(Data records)

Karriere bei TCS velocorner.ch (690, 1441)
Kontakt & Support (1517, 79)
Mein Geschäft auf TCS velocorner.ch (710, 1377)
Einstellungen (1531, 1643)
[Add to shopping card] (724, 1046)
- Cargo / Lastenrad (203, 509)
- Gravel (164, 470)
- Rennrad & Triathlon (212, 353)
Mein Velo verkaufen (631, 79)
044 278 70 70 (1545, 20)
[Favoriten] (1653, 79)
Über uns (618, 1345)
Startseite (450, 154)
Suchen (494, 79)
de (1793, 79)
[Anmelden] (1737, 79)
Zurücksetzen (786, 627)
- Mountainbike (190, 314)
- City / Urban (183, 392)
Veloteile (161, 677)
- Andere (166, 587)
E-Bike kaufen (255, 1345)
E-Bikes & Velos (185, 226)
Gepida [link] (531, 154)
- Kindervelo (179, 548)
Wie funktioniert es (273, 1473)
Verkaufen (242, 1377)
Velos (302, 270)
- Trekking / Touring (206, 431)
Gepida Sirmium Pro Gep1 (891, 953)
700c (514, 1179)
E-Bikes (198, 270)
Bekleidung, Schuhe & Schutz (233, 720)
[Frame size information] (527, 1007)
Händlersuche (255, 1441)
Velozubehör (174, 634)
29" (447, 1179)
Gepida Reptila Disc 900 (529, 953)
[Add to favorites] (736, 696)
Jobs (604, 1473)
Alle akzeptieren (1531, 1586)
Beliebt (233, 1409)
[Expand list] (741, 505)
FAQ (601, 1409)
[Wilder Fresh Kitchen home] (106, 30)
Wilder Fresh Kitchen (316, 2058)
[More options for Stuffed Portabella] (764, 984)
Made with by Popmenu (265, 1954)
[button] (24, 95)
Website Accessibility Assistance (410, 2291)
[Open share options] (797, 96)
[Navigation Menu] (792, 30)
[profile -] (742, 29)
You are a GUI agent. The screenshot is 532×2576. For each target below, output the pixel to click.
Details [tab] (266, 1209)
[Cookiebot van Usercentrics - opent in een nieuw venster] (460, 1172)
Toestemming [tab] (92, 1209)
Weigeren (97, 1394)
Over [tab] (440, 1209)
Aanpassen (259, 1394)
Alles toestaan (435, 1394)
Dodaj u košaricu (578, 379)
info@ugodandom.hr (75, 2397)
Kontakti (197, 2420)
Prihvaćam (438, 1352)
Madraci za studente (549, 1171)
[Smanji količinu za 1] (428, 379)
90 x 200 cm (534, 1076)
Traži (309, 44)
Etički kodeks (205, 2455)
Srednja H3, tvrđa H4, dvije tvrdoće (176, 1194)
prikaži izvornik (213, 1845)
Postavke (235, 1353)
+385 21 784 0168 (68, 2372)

EXERCISE REQUIREMENTS: Set down every record above exactly as written.

WRITTEN SOLUTION:
Karriere bei TCS velocorner.ch (690, 1441)
Kontakt & Support (1517, 79)
Mein Geschäft auf TCS velocorner.ch (710, 1377)
Einstellungen (1531, 1643)
[Add to shopping card] (724, 1046)
- Cargo / Lastenrad (203, 509)
- Gravel (164, 470)
- Rennrad & Triathlon (212, 353)
Mein Velo verkaufen (631, 79)
044 278 70 70 (1545, 20)
[Favoriten] (1653, 79)
Über uns (618, 1345)
Startseite (450, 154)
Suchen (494, 79)
de (1793, 79)
[Anmelden] (1737, 79)
Zurücksetzen (786, 627)
- Mountainbike (190, 314)
- City / Urban (183, 392)
Veloteile (161, 677)
- Andere (166, 587)
E-Bike kaufen (255, 1345)
E-Bikes & Velos (185, 226)
Gepida [link] (531, 154)
- Kindervelo (179, 548)
Wie funktioniert es (273, 1473)
Verkaufen (242, 1377)
Velos (302, 270)
- Trekking / Touring (206, 431)
Gepida Sirmium Pro Gep1 (891, 953)
700c (514, 1179)
E-Bikes (198, 270)
Bekleidung, Schuhe & Schutz (233, 720)
[Frame size information] (527, 1007)
Händlersuche (255, 1441)
Velozubehör (174, 634)
29" (447, 1179)
Gepida Reptila Disc 900 (529, 953)
[Add to favorites] (736, 696)
Jobs (604, 1473)
Alle akzeptieren (1531, 1586)
Beliebt (233, 1409)
[Expand list] (741, 505)
FAQ (601, 1409)
[Wilder Fresh Kitchen home] (106, 30)
Wilder Fresh Kitchen (316, 2058)
[More options for Stuffed Portabella] (764, 984)
Made with by Popmenu (265, 1954)
[button] (24, 95)
Website Accessibility Assistance (410, 2291)
[Open share options] (797, 96)
[Navigation Menu] (792, 30)
[profile -] (742, 29)
You are a GUI agent. The screenshot is 532×2576. For each target below, output the pixel to click.
Details [tab] (266, 1209)
[Cookiebot van Usercentrics - opent in een nieuw venster] (460, 1172)
Toestemming [tab] (92, 1209)
Weigeren (97, 1394)
Over [tab] (440, 1209)
Aanpassen (259, 1394)
Alles toestaan (435, 1394)
Dodaj u košaricu (578, 379)
info@ugodandom.hr (75, 2397)
Kontakti (197, 2420)
Prihvaćam (438, 1352)
Madraci za studente (549, 1171)
[Smanji količinu za 1] (428, 379)
90 x 200 cm (534, 1076)
Traži (309, 44)
Etički kodeks (205, 2455)
Srednja H3, tvrđa H4, dvije tvrdoće (176, 1194)
prikaži izvornik (213, 1845)
Postavke (235, 1353)
+385 21 784 0168 (68, 2372)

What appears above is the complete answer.